Women in Film Movie Review
Women in Film Review
"Women in Film" Overview

Rating: R
2001
Cast and Crew
Director : Bruce WagnerProducer : Alexis Alexanian,Pamela Koffler,Jon Marcus,Christine Vachon,Gary Winick
Screenwiter : Bruce Wagner
Starring : Beverly D'Angelo,Marianne Jean-Baptiste,Portia de Rossi
Phew! I looked at the title of Women in Film and, figuring this would be some
snoozy documentary about Joan Crawford, et al., I almost tossed it into the
transom pile of TV compilations and PBS documentaries that we never end up
reviewing.
Would that I had. Women in Film is an actual film, a real movie-movie based on
Bruce Wagner's novel I'm Losing You. The film follows the verbal memoirs of
three women involved with the film trade -- a producer (Beverly D'Angelo), a
casting director (Marianne Jean-Baptiste), and a masseuse (Portia de Rossi),
talking to the camera and never with another character in the room. The movie
flips around among the three, with no rhyme or reason for the switches, and no
story having anything to do with the others.

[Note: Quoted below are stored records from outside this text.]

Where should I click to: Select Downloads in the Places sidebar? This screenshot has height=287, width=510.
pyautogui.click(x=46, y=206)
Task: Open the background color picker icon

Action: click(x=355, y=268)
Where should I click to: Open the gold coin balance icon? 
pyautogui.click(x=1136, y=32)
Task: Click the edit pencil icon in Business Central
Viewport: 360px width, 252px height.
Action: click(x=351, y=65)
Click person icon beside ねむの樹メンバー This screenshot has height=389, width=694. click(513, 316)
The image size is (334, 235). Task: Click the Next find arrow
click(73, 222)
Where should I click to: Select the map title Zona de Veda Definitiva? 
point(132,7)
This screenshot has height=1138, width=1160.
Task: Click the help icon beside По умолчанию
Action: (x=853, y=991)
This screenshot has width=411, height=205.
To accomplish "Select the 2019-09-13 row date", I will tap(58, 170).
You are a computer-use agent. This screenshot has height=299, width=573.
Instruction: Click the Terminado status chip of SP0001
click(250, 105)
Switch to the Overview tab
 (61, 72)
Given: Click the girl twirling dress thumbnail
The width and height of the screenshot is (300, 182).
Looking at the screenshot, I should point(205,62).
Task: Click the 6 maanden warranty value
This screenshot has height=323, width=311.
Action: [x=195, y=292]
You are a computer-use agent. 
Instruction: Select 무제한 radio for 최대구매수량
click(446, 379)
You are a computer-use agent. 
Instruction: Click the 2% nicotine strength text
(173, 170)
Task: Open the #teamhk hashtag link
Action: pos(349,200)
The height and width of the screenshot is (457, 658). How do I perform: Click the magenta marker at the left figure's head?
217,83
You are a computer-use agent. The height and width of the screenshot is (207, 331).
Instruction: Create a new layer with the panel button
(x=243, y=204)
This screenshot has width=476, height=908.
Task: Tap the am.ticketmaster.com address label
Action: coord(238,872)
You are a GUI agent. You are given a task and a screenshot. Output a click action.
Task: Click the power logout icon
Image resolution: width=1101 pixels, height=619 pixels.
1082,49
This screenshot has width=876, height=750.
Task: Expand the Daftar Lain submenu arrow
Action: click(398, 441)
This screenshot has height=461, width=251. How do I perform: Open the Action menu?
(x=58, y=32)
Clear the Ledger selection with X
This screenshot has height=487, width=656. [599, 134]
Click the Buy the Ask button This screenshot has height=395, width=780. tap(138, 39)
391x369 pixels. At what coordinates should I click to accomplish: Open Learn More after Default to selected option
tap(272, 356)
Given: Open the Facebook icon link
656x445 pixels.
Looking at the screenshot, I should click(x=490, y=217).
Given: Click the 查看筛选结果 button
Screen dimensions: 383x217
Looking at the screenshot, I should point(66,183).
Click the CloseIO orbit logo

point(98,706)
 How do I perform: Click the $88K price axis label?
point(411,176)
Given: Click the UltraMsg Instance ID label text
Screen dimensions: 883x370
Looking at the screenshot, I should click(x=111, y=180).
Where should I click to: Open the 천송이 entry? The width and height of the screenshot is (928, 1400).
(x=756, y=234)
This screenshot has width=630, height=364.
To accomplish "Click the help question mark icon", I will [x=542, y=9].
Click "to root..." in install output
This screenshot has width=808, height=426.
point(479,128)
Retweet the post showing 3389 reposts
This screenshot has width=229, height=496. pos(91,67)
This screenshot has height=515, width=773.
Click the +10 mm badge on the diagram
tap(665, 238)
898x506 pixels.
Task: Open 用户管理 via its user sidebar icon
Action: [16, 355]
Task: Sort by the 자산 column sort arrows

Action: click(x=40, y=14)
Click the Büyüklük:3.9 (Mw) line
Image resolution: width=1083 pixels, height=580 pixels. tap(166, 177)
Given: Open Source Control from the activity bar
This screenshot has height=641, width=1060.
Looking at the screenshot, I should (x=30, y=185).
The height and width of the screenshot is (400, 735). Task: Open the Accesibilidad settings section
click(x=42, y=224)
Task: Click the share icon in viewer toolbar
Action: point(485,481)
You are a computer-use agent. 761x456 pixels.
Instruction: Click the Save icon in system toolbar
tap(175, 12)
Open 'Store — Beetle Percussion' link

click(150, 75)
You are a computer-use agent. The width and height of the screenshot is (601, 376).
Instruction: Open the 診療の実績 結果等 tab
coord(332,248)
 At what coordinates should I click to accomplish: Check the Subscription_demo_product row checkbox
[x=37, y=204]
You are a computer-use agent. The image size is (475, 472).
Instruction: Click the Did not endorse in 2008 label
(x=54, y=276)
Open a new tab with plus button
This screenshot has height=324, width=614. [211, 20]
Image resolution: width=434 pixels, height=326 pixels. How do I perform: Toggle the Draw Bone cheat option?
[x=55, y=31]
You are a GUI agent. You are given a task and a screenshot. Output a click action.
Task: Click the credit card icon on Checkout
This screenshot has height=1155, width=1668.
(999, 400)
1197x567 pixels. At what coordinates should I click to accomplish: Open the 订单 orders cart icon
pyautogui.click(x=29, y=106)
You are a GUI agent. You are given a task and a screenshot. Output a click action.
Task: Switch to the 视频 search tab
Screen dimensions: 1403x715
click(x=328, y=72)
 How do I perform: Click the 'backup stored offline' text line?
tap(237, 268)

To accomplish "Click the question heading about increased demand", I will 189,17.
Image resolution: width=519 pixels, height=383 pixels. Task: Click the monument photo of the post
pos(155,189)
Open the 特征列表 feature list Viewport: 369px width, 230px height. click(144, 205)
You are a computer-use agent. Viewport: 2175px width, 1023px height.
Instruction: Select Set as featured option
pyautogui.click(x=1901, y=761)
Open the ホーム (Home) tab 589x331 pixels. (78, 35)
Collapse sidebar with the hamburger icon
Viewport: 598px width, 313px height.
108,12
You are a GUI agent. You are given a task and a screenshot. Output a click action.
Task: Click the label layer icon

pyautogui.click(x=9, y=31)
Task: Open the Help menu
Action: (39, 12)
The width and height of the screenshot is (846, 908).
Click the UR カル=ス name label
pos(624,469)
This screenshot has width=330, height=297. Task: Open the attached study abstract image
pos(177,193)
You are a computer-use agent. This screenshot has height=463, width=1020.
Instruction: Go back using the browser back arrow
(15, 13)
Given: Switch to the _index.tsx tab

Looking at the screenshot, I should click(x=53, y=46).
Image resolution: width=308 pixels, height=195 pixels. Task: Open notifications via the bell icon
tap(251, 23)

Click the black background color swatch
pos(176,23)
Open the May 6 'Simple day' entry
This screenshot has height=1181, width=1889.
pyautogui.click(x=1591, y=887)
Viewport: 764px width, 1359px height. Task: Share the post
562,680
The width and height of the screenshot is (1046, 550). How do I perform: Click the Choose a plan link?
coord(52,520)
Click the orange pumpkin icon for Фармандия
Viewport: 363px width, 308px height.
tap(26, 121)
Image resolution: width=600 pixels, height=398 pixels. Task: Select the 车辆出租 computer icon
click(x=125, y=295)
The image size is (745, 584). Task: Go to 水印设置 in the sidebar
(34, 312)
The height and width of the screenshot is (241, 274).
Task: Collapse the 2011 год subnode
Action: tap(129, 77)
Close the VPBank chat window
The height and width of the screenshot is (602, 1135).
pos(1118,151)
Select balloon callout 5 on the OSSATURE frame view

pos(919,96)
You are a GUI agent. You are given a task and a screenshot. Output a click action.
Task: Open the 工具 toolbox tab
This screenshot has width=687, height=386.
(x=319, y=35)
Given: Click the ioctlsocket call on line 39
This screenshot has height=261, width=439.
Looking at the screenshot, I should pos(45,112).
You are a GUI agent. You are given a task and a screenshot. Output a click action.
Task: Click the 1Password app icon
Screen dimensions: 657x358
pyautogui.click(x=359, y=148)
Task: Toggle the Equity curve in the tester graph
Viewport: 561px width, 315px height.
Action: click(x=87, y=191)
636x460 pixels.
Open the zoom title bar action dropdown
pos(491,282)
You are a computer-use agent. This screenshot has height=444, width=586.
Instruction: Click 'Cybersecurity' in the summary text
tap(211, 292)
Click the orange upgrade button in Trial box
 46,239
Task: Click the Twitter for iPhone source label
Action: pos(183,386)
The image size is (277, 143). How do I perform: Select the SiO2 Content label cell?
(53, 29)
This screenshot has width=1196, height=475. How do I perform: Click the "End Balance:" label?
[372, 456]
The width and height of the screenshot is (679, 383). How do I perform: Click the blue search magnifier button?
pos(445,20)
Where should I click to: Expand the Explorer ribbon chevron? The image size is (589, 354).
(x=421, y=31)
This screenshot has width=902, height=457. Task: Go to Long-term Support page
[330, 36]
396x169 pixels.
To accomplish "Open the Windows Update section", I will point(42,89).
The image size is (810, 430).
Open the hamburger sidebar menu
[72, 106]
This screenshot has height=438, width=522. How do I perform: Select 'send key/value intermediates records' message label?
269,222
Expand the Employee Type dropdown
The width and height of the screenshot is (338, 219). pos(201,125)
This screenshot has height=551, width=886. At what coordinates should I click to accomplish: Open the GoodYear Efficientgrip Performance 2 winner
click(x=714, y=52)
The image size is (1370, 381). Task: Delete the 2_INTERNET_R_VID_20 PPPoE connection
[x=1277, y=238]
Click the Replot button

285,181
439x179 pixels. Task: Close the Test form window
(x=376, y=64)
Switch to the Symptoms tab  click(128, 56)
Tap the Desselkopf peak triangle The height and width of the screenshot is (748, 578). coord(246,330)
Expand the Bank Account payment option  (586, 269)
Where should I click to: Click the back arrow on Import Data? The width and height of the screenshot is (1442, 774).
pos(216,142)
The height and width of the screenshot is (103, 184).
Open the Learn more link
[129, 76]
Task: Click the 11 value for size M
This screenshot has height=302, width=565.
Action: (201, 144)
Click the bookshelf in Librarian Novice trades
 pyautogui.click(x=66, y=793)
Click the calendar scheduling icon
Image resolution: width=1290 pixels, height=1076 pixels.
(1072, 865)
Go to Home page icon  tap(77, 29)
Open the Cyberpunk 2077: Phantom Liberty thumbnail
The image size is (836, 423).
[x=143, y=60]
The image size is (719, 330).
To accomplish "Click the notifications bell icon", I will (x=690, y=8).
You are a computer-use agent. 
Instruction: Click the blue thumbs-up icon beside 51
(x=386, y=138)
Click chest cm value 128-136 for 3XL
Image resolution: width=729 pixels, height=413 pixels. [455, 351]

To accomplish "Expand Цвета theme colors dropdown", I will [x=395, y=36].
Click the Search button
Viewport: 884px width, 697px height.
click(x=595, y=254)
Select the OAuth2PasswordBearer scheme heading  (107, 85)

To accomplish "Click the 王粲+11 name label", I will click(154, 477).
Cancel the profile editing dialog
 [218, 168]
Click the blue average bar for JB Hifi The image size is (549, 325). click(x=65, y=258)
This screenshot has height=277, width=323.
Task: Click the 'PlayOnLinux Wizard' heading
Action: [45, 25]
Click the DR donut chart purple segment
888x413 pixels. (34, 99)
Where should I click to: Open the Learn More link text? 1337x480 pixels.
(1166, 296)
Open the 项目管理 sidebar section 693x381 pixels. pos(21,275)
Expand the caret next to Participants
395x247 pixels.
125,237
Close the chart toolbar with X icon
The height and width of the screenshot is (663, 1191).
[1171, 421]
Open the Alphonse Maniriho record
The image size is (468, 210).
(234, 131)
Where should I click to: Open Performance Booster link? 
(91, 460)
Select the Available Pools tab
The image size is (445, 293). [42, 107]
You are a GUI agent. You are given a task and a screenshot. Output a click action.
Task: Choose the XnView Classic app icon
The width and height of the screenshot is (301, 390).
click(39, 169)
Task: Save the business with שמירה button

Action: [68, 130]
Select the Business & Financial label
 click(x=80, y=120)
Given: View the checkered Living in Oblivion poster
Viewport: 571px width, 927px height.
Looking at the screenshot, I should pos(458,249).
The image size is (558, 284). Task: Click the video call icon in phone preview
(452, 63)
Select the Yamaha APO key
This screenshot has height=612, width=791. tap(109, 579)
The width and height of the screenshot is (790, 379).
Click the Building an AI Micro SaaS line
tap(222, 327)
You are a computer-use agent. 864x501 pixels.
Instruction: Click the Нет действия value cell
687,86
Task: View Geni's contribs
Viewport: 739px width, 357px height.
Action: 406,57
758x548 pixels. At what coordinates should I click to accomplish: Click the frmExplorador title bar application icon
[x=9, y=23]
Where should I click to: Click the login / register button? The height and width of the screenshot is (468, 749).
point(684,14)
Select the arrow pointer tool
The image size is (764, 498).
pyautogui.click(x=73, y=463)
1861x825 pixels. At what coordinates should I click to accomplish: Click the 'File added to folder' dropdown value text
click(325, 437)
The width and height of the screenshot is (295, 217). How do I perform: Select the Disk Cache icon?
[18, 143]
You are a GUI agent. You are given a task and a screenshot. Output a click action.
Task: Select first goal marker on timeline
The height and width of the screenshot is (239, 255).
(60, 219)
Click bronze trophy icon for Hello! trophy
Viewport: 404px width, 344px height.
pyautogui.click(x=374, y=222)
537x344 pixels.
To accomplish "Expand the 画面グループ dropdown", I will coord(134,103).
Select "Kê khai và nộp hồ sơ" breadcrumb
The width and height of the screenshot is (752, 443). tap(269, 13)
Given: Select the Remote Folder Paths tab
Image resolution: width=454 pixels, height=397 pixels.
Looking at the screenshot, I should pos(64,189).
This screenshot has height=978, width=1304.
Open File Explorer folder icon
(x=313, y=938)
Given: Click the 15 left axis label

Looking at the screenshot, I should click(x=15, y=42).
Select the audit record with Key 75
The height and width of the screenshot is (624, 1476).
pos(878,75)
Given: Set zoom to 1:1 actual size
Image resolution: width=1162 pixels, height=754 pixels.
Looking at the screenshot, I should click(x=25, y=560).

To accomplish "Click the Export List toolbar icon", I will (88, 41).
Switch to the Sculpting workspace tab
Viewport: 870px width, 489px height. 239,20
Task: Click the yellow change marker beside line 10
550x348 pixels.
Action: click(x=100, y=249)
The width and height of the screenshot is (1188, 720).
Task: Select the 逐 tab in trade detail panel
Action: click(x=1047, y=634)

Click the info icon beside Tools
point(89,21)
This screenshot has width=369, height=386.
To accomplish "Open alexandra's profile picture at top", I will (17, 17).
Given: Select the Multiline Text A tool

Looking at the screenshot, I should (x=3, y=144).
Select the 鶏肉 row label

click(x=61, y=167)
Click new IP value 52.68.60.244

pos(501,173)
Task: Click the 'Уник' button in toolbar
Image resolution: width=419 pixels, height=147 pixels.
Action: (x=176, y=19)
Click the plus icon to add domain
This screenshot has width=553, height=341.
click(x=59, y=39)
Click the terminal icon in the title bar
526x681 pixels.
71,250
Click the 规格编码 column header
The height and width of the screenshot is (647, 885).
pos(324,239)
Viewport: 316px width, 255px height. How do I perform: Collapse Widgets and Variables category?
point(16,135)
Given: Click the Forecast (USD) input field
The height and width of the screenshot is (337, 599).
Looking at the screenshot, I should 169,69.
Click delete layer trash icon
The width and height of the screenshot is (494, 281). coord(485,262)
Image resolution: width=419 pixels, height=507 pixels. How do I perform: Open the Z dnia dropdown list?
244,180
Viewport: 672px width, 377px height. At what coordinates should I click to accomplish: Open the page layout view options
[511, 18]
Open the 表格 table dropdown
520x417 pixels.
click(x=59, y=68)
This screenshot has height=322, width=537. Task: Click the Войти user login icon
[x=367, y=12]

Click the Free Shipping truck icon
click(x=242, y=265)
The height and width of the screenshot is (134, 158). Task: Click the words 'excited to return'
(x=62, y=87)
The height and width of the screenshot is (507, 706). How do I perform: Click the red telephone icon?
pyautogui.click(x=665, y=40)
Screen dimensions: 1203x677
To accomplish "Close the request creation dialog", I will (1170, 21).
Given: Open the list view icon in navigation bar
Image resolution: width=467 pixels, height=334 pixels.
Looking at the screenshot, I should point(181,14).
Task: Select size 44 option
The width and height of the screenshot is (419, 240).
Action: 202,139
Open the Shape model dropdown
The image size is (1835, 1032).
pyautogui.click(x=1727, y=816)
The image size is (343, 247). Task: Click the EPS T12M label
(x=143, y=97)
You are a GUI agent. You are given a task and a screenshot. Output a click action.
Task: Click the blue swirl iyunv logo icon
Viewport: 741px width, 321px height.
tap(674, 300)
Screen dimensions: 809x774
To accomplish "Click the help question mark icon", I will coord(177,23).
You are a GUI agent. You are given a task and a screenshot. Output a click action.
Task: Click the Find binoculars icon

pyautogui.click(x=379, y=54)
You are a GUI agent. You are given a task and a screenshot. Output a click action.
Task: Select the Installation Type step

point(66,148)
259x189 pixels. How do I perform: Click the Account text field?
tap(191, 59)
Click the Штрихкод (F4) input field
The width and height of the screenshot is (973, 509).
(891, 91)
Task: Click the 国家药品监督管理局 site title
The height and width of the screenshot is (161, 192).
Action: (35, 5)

Ultimately, it reveals itself as a truly, truly awful independent experiment
like The Laramie Project, a vanity project for everyone involved, obviously
done so di Rossi can prove to the world that she can do more than hair care
commercials, and so D'Angelo and Jean-Baptiste can prove that they are still
living on this planet.
Their dialogue is atrocious and unreal, and the delivery is so stilted it
pushes the movie into a Picasso world where nothing is believable. There are
no insights on Hollywood here. There are no insights into women, either.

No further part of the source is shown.